• Collected data entries:
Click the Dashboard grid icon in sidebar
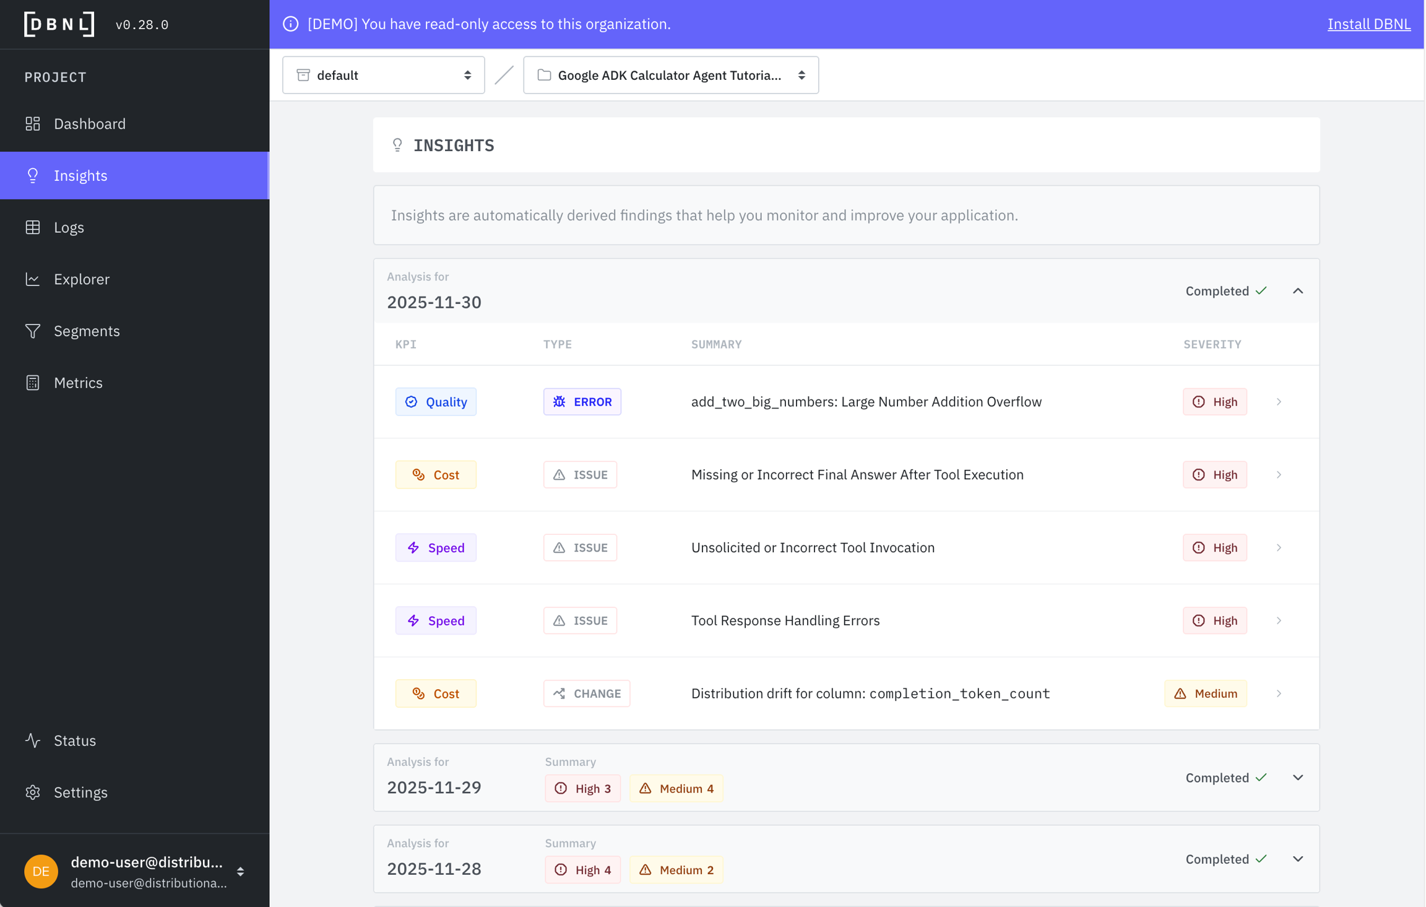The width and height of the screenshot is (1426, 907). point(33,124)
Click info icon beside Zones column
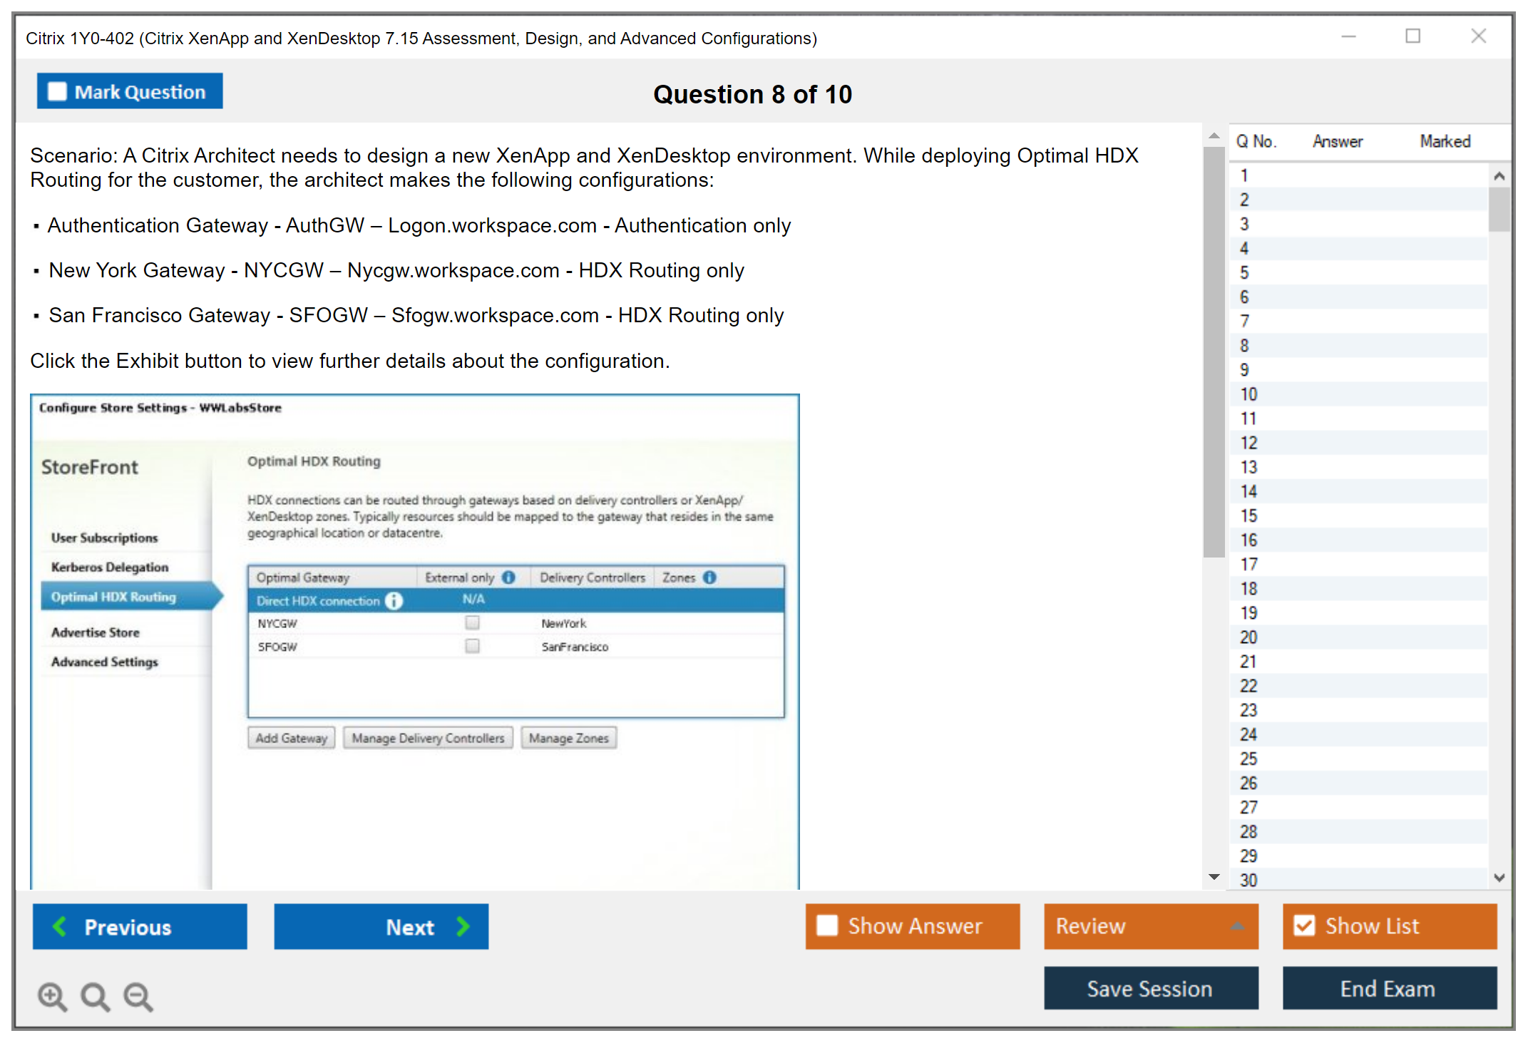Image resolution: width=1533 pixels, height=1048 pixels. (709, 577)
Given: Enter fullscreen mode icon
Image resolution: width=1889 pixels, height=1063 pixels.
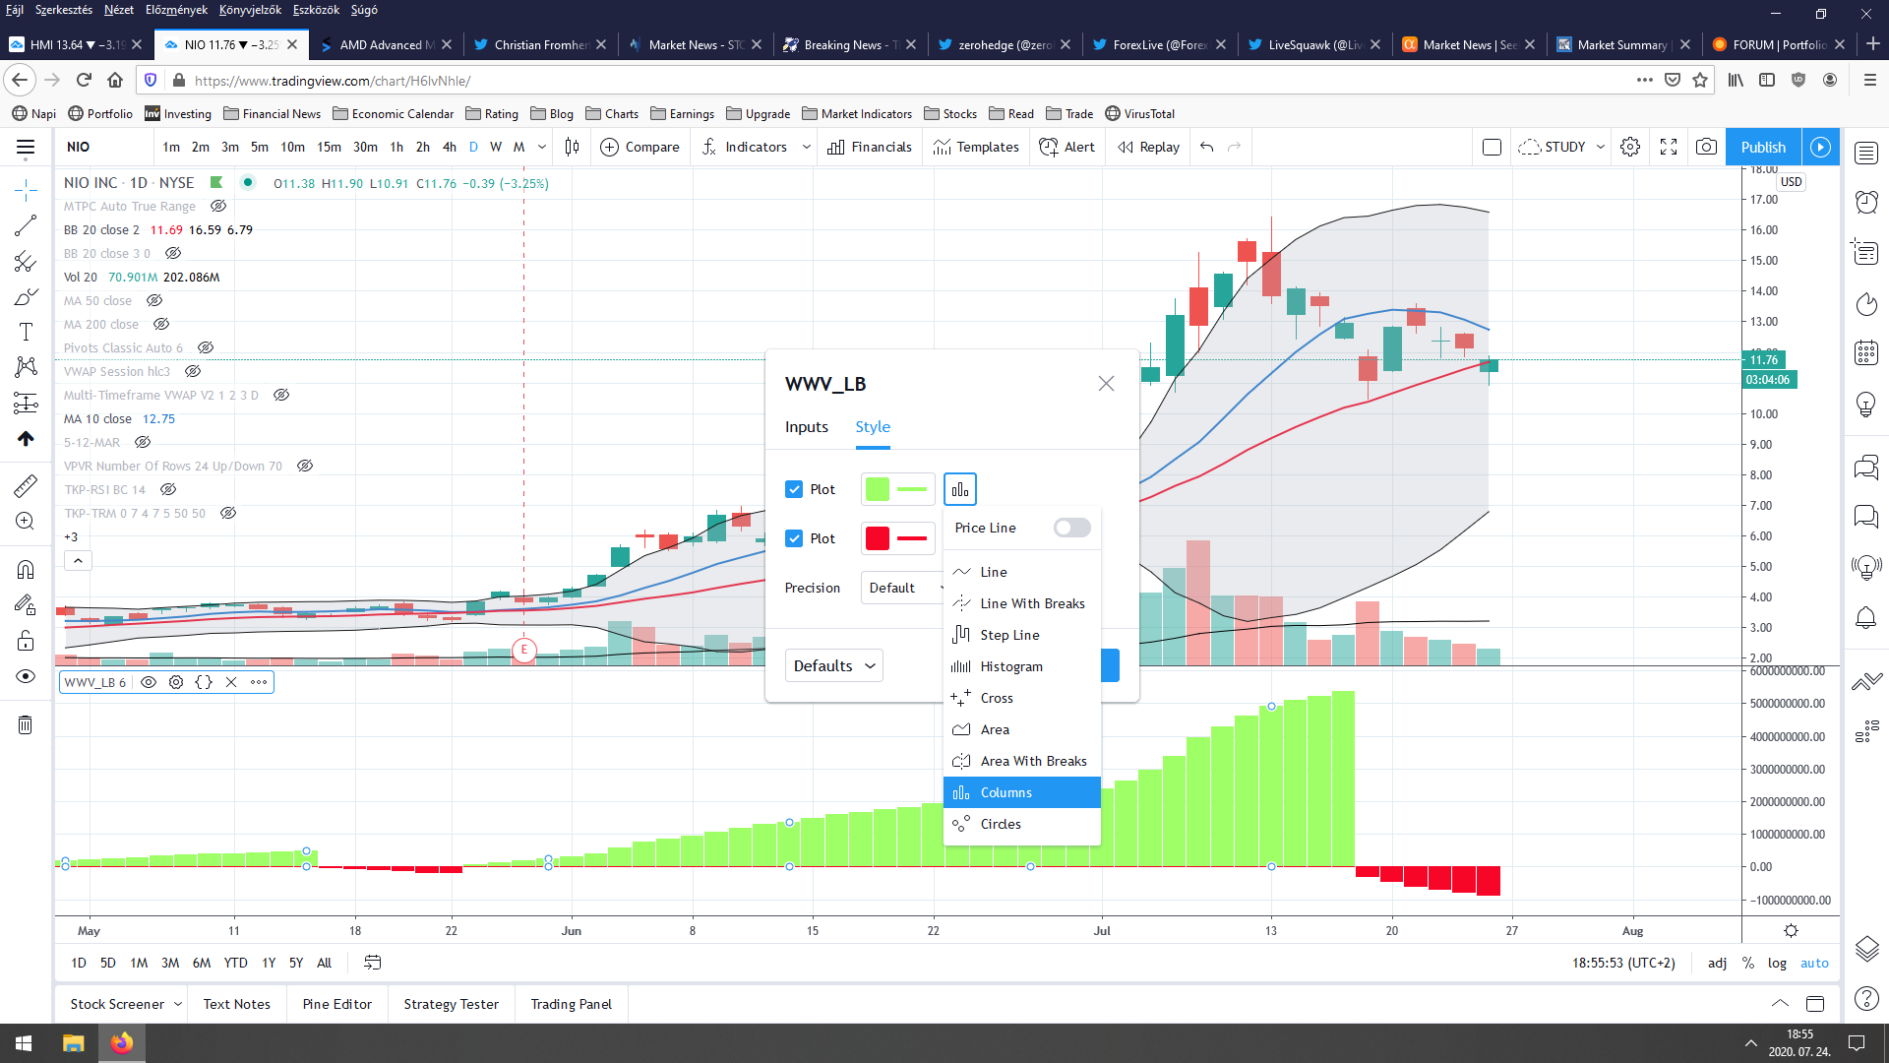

• What the exercise asks: The entries above are to be repeated exactly, except for any pictures.

• Result for this task:
Click the Dashboard grid icon in sidebar
The width and height of the screenshot is (1426, 907). point(33,124)
Click info icon beside Zones column
Image resolution: width=1533 pixels, height=1048 pixels. (709, 577)
Given: Enter fullscreen mode icon
Image resolution: width=1889 pixels, height=1063 pixels.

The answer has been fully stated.